# What you are asked to do:
Filter the records down to the lines that hold the word "will", and copy each of those lines.

○ ○ ○ ○ ○

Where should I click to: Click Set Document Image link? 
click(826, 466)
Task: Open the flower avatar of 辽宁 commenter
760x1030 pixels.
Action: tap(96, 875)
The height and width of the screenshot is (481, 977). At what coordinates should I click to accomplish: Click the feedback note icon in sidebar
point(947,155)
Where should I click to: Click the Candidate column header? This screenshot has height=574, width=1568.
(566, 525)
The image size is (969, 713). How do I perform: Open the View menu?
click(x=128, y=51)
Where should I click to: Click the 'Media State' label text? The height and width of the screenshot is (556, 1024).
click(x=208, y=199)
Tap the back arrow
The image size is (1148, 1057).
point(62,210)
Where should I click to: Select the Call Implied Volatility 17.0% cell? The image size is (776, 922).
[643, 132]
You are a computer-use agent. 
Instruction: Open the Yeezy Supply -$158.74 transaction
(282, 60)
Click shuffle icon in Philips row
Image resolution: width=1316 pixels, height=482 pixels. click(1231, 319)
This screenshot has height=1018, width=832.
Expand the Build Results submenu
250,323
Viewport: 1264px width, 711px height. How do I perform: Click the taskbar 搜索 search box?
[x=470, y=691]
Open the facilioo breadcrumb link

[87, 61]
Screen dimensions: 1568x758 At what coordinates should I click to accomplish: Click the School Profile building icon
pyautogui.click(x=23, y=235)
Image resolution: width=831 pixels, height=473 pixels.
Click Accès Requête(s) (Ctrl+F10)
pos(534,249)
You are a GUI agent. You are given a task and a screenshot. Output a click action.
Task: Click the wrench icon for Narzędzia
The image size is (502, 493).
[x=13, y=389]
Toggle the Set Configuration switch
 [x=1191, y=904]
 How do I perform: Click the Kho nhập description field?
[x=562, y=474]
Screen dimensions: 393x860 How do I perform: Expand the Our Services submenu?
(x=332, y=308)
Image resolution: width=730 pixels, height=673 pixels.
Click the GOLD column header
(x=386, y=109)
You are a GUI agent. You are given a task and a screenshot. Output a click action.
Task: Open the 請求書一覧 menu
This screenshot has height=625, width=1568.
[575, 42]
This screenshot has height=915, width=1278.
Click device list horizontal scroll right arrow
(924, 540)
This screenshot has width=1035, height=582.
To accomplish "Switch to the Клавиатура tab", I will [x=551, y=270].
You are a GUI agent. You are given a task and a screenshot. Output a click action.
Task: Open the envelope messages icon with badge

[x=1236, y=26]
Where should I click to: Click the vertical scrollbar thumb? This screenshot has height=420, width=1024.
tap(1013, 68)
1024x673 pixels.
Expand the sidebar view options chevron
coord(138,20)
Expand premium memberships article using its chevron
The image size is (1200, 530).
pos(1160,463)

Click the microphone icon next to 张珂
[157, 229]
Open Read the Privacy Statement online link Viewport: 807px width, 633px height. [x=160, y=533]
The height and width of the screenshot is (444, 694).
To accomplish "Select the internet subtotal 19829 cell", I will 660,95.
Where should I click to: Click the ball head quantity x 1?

○ ○ ○ ○ ○

# Result of the task:
To accomplish "Switch to the Клавиатура tab", I will [x=551, y=270].
To accomplish "Select the internet subtotal 19829 cell", I will 660,95.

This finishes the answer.